## What to work on
Every line in the records below between the one holding "The image size is (834, 363)." and the one holding "Open the user", inclusive, is to be set down exactly; all other lines are to be left out.

Saved entries
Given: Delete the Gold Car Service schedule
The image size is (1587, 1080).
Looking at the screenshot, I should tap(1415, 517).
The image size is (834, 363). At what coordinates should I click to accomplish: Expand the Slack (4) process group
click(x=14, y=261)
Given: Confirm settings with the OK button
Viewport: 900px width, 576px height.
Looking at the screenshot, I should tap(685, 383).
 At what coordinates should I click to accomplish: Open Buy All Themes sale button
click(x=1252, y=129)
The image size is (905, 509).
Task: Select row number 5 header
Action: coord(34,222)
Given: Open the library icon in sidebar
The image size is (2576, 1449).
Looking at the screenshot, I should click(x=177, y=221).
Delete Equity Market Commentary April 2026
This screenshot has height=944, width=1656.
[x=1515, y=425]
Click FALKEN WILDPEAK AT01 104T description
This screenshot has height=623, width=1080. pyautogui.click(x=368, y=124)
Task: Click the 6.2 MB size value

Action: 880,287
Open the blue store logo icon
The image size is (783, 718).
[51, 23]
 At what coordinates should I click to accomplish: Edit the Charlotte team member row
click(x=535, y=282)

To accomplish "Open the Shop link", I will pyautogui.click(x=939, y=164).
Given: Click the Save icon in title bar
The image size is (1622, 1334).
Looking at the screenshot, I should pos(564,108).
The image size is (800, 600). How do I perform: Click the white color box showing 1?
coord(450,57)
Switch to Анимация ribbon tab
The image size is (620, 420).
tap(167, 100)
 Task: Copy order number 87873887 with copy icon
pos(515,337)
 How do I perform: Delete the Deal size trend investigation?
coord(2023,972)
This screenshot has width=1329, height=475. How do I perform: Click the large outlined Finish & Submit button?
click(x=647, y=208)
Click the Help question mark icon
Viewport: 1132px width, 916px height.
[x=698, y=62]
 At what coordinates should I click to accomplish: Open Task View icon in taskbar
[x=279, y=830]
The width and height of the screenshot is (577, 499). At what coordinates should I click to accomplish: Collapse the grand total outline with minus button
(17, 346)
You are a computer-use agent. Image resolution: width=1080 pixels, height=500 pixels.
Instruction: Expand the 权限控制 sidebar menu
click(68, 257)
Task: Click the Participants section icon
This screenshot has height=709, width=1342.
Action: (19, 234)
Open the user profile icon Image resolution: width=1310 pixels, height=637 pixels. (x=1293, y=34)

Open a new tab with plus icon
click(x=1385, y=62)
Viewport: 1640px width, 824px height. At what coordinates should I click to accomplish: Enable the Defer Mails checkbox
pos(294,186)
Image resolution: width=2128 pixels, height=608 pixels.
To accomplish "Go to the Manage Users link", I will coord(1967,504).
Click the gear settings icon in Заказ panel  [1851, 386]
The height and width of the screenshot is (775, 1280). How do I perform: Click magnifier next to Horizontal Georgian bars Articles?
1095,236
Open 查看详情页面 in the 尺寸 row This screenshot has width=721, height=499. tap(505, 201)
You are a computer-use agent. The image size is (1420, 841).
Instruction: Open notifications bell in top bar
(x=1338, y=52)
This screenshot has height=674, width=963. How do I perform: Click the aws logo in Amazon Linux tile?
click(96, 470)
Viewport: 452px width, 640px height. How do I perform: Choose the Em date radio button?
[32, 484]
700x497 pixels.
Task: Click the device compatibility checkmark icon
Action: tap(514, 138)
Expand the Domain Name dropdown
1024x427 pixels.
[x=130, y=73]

## Response
The image size is (834, 363). At what coordinates should I click to accomplish: Expand the Slack (4) process group
click(x=14, y=261)
Given: Confirm settings with the OK button
Viewport: 900px width, 576px height.
Looking at the screenshot, I should tap(685, 383).
 At what coordinates should I click to accomplish: Open Buy All Themes sale button
click(x=1252, y=129)
The image size is (905, 509).
Task: Select row number 5 header
Action: coord(34,222)
Given: Open the library icon in sidebar
The image size is (2576, 1449).
Looking at the screenshot, I should click(x=177, y=221).
Delete Equity Market Commentary April 2026
This screenshot has height=944, width=1656.
[x=1515, y=425]
Click FALKEN WILDPEAK AT01 104T description
This screenshot has height=623, width=1080. pyautogui.click(x=368, y=124)
Task: Click the 6.2 MB size value

Action: 880,287
Open the blue store logo icon
The image size is (783, 718).
[51, 23]
 At what coordinates should I click to accomplish: Edit the Charlotte team member row
click(x=535, y=282)

To accomplish "Open the Shop link", I will pyautogui.click(x=939, y=164).
Given: Click the Save icon in title bar
The image size is (1622, 1334).
Looking at the screenshot, I should pos(564,108).
The image size is (800, 600). How do I perform: Click the white color box showing 1?
coord(450,57)
Switch to Анимация ribbon tab
The image size is (620, 420).
tap(167, 100)
 Task: Copy order number 87873887 with copy icon
pos(515,337)
 How do I perform: Delete the Deal size trend investigation?
coord(2023,972)
This screenshot has width=1329, height=475. How do I perform: Click the large outlined Finish & Submit button?
click(x=647, y=208)
Click the Help question mark icon
Viewport: 1132px width, 916px height.
[x=698, y=62]
 At what coordinates should I click to accomplish: Open Task View icon in taskbar
[x=279, y=830]
The width and height of the screenshot is (577, 499). At what coordinates should I click to accomplish: Collapse the grand total outline with minus button
(17, 346)
You are a computer-use agent. Image resolution: width=1080 pixels, height=500 pixels.
Instruction: Expand the 权限控制 sidebar menu
click(68, 257)
Task: Click the Participants section icon
This screenshot has height=709, width=1342.
Action: (19, 234)
Open the user profile icon Image resolution: width=1310 pixels, height=637 pixels. (x=1293, y=34)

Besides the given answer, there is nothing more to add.